The population of Greece was greatly reduced. Because of this there was little resistance for the invaders except for a few groups of Achaean’s who had fortified their defenses.
The Kings of Greece and Crete had received warnings that the Vikings were coming from the North. They had enough time to prepare for their impending attack. Fortified enclosures were hastily built. A wall was built around the Acropolis and a tunnel leading to the spring on the North side.
At Mycenae and Tiryus walls were built of un-hewn rocks. Hidden approaches to wells were built. At Corinth a strong wall was built.
Some Achaean chieftains hoped to fight at sea. The remains of their castles are proof that they lost.
The King of Pylos sent his navy to Pleuron on the North coast of the gulf of Corinth. Their ships were manned with 400 rowers and warriors. They provided a coastal observation corps. They knew that the Vikings would land by sea.
Swift charioteers were set up between the watching Navy and the Palace of Pylos. The king of Pylos could not defend the whole coast nor prevent a landing at every point. But he had a good early warning system. But this coastal defense system could not prevent the North Sea Peoples from landing on the coast of Peloponnese.
Hyllus, leader of the North Sea Warriors, made the following proposal to the Greek king: “….There was no need for the two armies to risk their lives in an all out fight. He suggested that thr Pelopenessians chose a champion to fight him in a single combat. He gave his oath (sacred to the Vikings) that if he lost he would withdraw his Army and make no further attempt upon the Peloponnese for a hundred years….”

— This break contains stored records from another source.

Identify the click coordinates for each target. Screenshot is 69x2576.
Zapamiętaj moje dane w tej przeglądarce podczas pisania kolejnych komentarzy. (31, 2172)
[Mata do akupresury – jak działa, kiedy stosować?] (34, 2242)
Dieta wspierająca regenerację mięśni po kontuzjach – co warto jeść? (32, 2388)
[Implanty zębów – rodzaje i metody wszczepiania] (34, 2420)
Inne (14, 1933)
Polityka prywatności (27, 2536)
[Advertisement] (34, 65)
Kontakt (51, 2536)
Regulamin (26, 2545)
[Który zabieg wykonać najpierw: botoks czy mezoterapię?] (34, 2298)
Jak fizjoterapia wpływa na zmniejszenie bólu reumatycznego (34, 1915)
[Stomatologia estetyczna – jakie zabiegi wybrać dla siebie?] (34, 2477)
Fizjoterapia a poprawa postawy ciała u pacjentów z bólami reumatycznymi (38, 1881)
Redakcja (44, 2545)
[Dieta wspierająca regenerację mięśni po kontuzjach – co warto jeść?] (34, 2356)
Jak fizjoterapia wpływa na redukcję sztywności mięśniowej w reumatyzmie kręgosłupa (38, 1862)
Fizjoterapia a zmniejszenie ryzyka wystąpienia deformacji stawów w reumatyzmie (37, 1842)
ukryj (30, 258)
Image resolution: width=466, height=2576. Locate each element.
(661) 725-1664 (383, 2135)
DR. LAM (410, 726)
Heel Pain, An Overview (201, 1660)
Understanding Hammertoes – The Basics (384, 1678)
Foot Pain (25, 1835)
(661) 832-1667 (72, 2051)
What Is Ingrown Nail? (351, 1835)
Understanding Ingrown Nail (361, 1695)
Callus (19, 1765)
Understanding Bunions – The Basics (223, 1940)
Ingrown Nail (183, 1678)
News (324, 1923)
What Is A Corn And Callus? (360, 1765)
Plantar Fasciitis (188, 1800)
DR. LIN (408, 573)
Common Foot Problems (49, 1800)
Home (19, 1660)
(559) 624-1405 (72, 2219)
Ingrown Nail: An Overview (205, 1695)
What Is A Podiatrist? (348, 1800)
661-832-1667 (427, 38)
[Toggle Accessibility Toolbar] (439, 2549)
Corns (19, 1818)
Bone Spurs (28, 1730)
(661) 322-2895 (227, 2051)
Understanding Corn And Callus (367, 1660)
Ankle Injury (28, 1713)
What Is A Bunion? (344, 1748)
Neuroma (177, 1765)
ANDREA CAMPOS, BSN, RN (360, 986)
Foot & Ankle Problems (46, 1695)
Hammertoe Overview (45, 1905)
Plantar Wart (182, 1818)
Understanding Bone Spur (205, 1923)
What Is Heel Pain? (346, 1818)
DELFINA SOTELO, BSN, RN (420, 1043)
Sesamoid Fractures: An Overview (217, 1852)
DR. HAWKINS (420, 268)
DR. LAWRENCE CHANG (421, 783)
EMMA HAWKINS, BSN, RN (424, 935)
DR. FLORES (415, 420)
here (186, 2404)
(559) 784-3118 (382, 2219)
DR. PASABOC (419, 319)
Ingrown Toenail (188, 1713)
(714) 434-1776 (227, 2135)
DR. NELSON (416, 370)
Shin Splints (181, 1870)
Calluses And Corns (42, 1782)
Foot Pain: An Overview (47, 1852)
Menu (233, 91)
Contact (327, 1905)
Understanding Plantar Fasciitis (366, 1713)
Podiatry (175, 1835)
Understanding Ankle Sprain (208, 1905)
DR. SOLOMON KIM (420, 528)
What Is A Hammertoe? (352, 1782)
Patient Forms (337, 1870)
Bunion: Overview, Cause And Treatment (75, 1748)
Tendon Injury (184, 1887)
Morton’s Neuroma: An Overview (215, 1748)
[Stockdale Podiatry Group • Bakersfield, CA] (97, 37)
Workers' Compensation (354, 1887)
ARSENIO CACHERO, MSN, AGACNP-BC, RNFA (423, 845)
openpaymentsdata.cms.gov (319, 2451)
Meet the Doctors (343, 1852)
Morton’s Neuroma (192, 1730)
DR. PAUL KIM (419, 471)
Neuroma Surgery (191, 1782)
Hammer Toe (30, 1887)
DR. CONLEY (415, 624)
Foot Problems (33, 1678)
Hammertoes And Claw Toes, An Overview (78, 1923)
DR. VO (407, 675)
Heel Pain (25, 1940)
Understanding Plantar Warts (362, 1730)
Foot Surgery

In this duel, Echemus, King of the Greeks, slew Hyllus. The Vikings abided by their oath and passed on without invading. They returned a hundred years later and occupied the Peloponnese.
The land was then divided between the three great grandsons of Hyllus. Temenus, the eldest, received Argus. Cresphontes took Messene. Aristodemus took Sparta.
Aristodemus, according to Herodotus was the ancestor of the Spartan king. Leonidas, who fell at the head of his 300 Spartans at Thermopile.
The Vikings entered the peninsula shortly before 1200 BC. The palaces and settlements of the Peloponnese were destroyed by earthquakes and fire and not by the invading Northern Warriors.
Between the natural catastrophes and the Northern invasions, the Mycenaean culture ended; circa 1150 and 1100 BC.
The King of Crete sent his fleet to stop the Vikings at sea. He also had 400 war chariots prepared for battle, in case they did land. Armour and weapons of all sorts were made ready. More than 20,000 sheep and 500 pigs were gathered to feed the troops.
But before the Vikings reached Crete the terrible eruption of Thera took place.
Archaeologists found the weapons and remains of the North Sea Peoples on top of the volcanic ash and lava not in it or below it! They came after the disaster.
The Vikings only encountered resistance where some part of the population who had survived banded themselves together in a defensible position.
Who knows what history would have to say if the Vikings tried to conquer Greece and Crete when they were at full strength?